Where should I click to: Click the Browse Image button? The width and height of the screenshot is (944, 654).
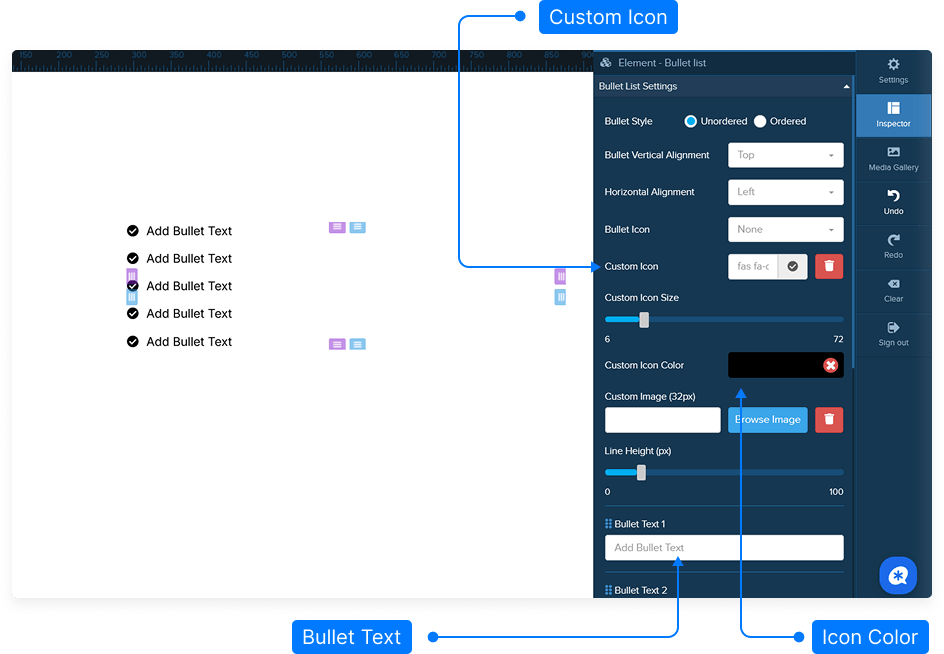[767, 420]
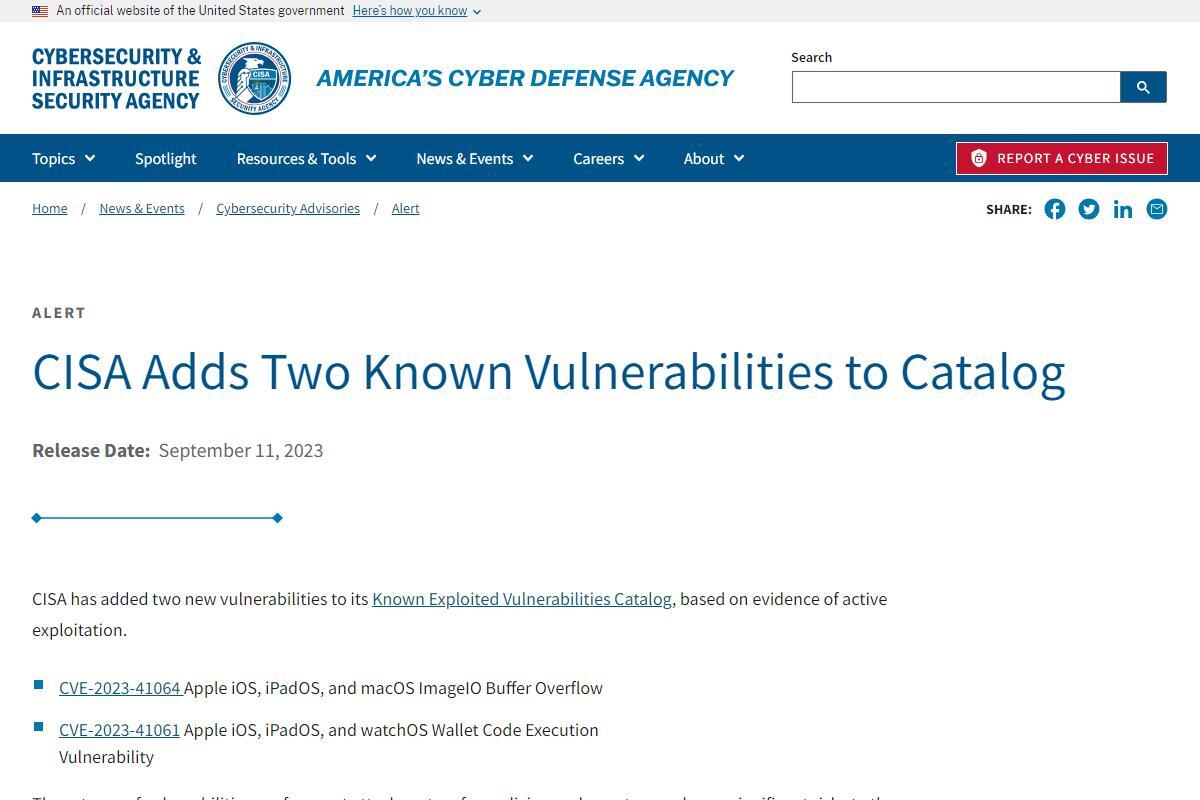Click the shield icon on Report button
Image resolution: width=1200 pixels, height=800 pixels.
coord(979,158)
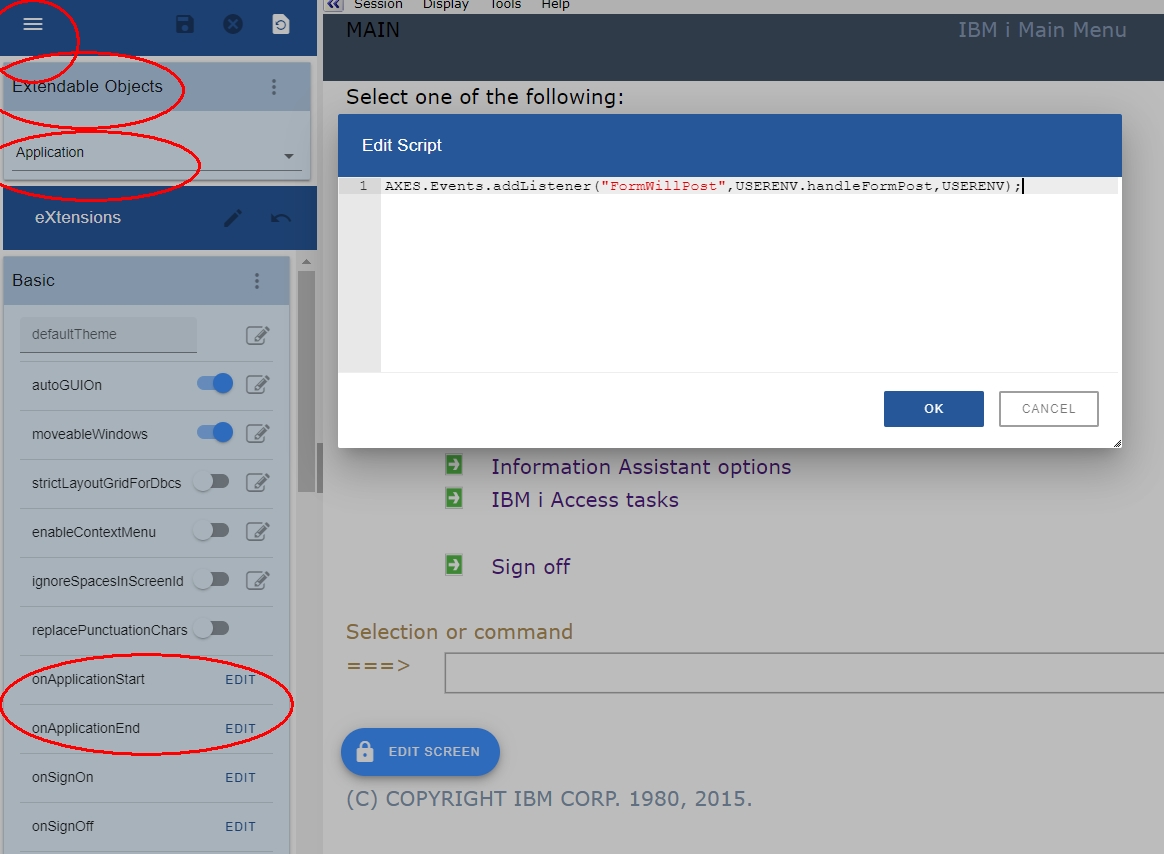Click the collapse panel double-arrow icon
Image resolution: width=1164 pixels, height=854 pixels.
click(x=334, y=5)
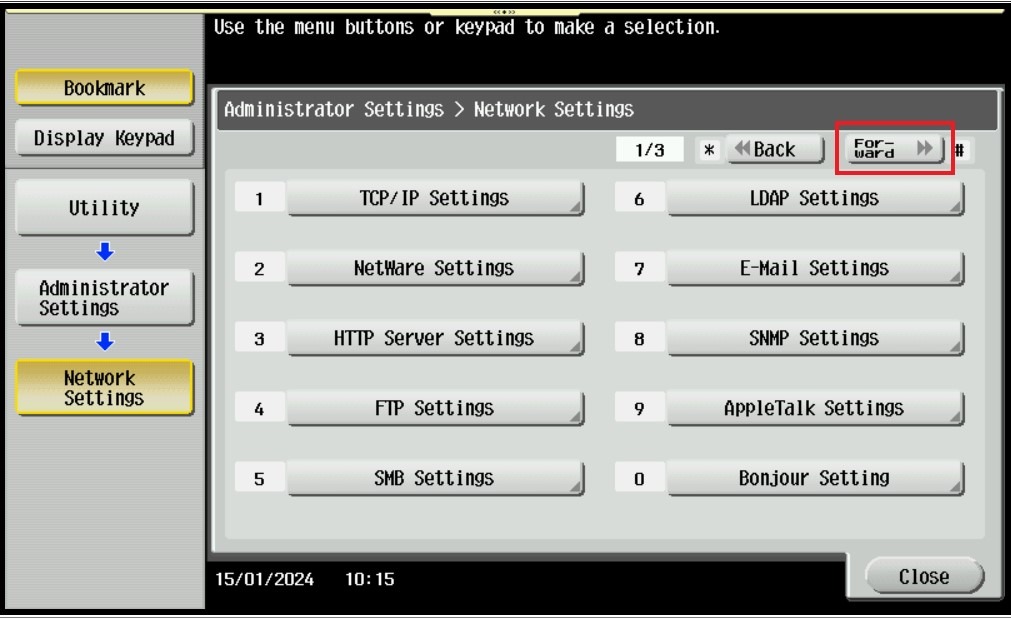This screenshot has height=619, width=1011.
Task: Open AppleTalk Settings
Action: (x=815, y=409)
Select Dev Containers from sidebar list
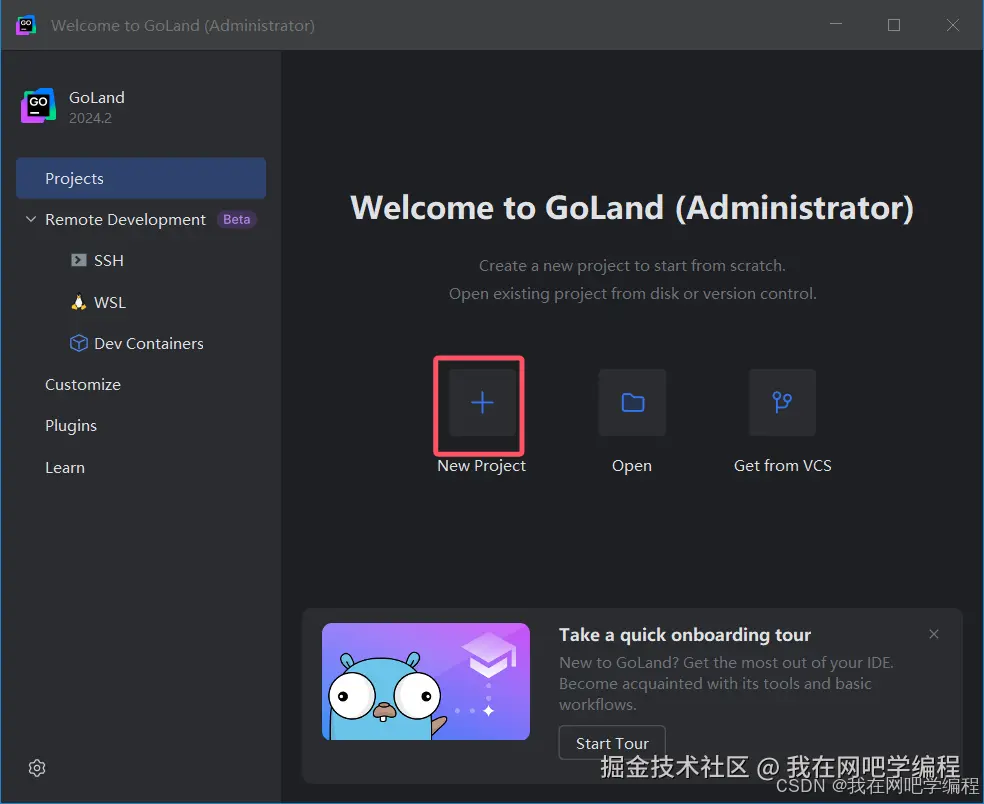This screenshot has width=984, height=804. click(147, 343)
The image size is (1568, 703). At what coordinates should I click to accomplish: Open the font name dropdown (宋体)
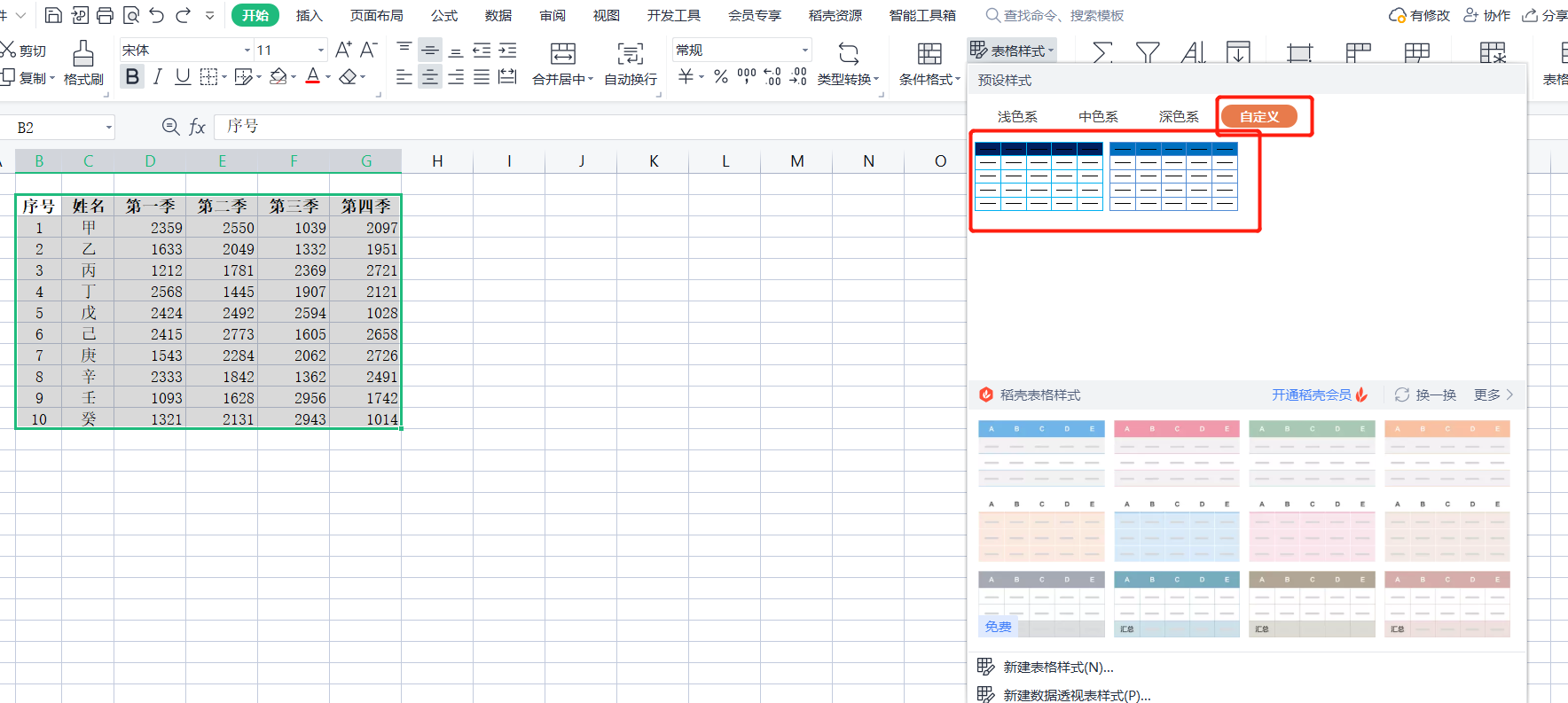(247, 51)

Problem requirements: Please output each line above exactly and omit all images.

Solution for this problem:
Where should I click to: Click the Browse Image button? The width and height of the screenshot is (944, 654).
[767, 420]
Click the shield icon on Report button
Image resolution: width=1200 pixels, height=800 pixels.
coord(979,158)
Click the collapse panel double-arrow icon
Image resolution: width=1164 pixels, height=854 pixels.
click(x=334, y=5)
This screenshot has height=619, width=1011.
Task: Open AppleTalk Settings
Action: (x=815, y=409)
Select Dev Containers from sidebar list
This screenshot has width=984, height=804. click(147, 343)
The image size is (1568, 703). At what coordinates should I click to accomplish: Open the font name dropdown (宋体)
(247, 51)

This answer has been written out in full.